--- START ---

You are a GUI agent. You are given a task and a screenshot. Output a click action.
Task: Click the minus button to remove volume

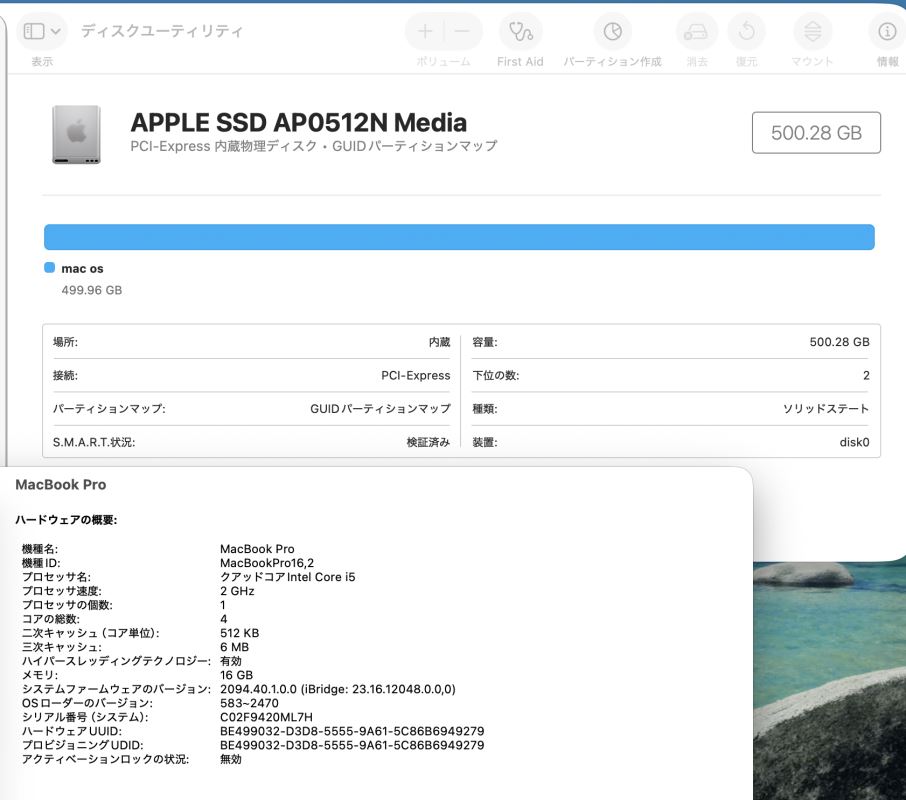pyautogui.click(x=462, y=31)
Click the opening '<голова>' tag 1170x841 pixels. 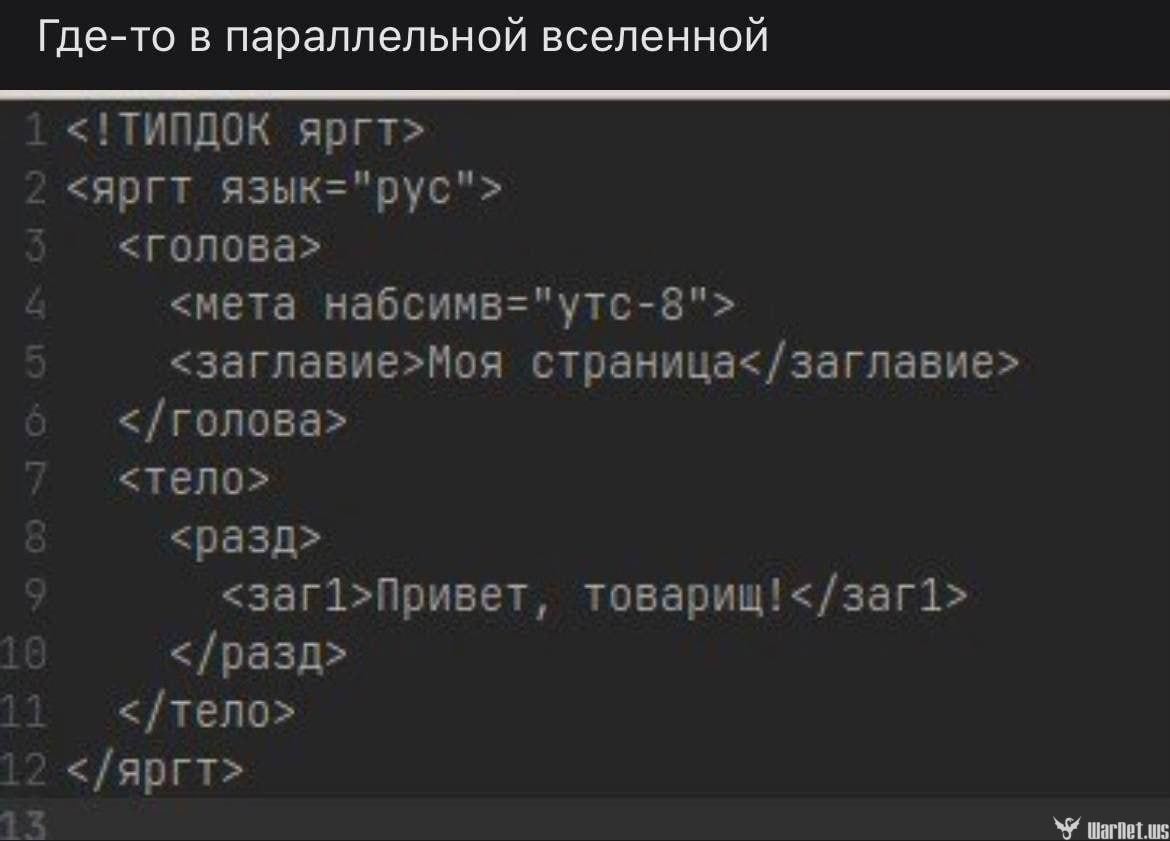219,246
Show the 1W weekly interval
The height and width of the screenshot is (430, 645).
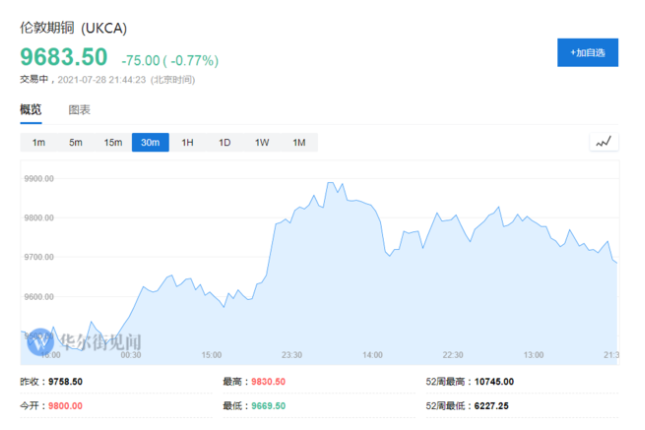261,142
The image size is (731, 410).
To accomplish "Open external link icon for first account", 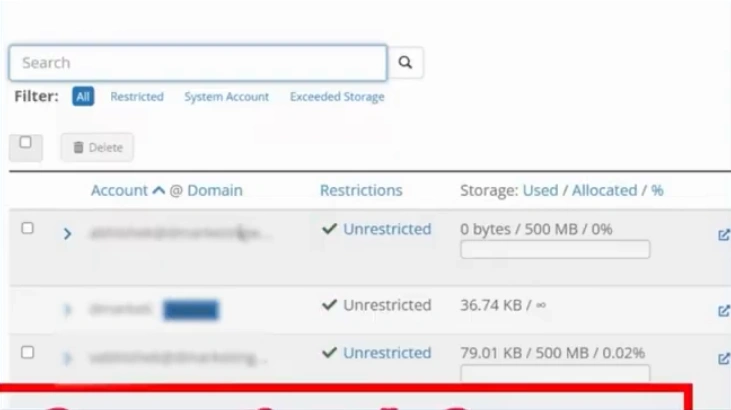I will [723, 235].
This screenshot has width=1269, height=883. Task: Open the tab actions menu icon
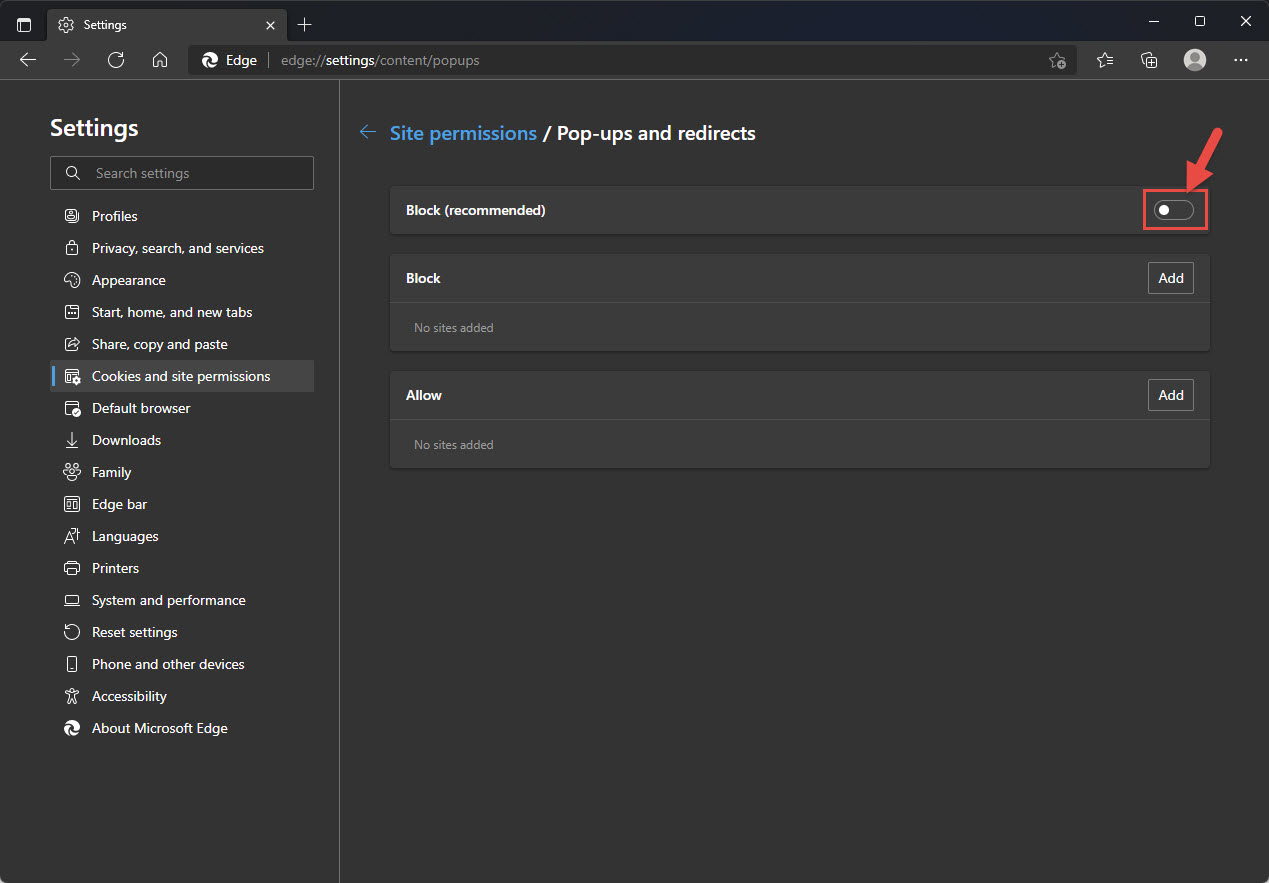tap(24, 25)
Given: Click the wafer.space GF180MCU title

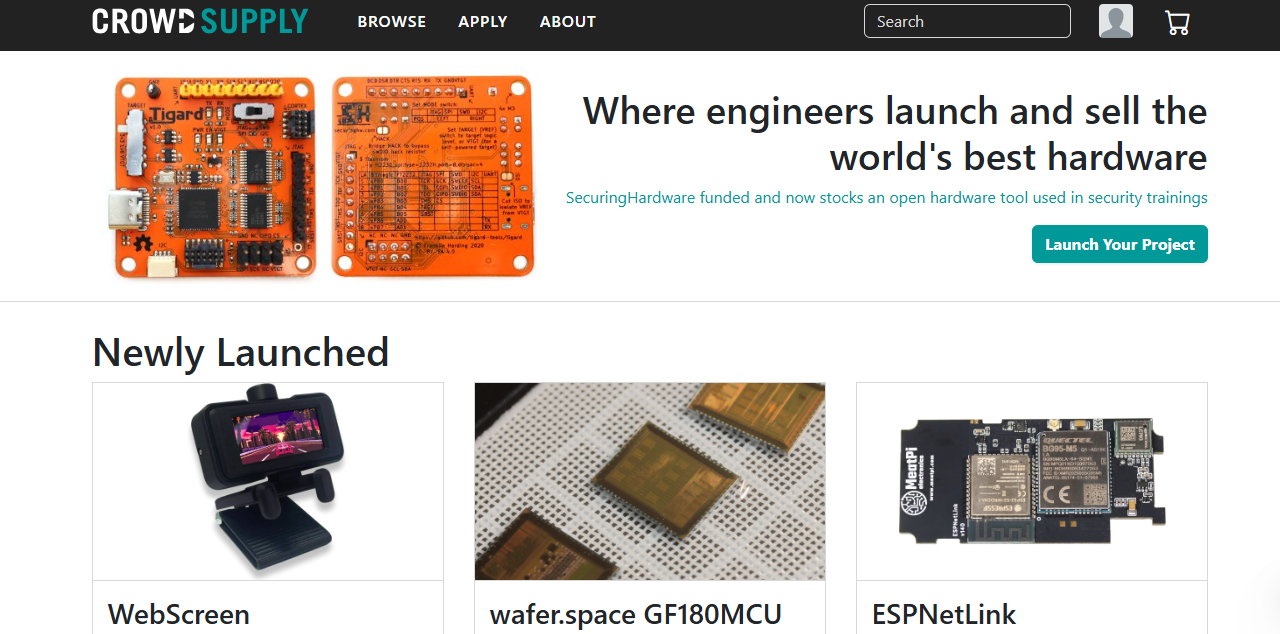Looking at the screenshot, I should 636,613.
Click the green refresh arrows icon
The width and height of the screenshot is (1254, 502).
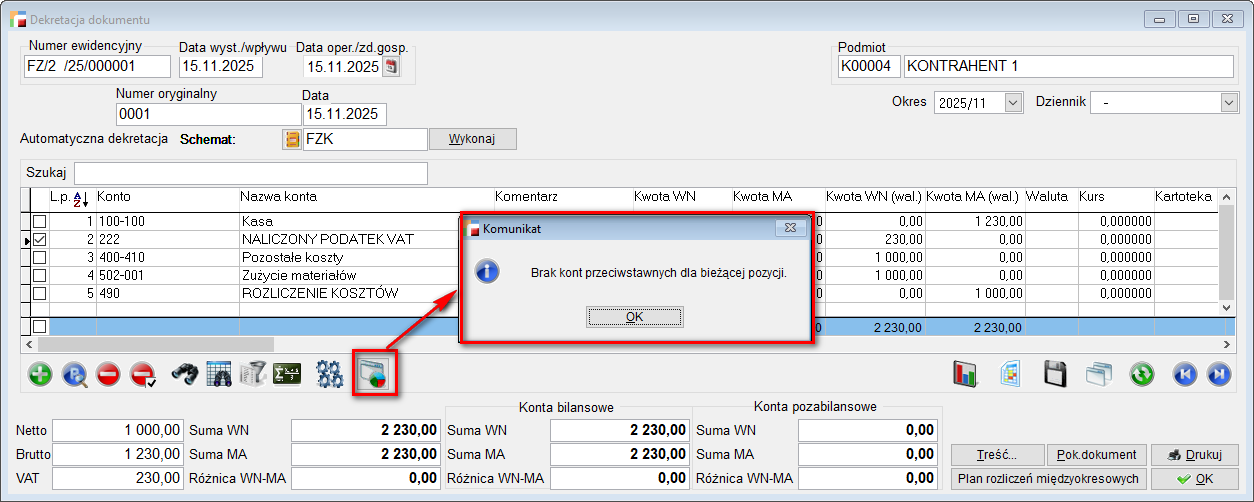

--- END ---

== TRY IT ==
Only one thing is required here: an exact copy of the lines from the one bearing "This screenshot has" through the final line above, both included, with pictures left out.

== ANSWER SPACE ==
This screenshot has width=1269, height=883. Task: Open the tab actions menu icon
tap(24, 25)
Given: Click the wafer.space GF180MCU title

Looking at the screenshot, I should 636,613.
Click the green refresh arrows icon
The width and height of the screenshot is (1254, 502).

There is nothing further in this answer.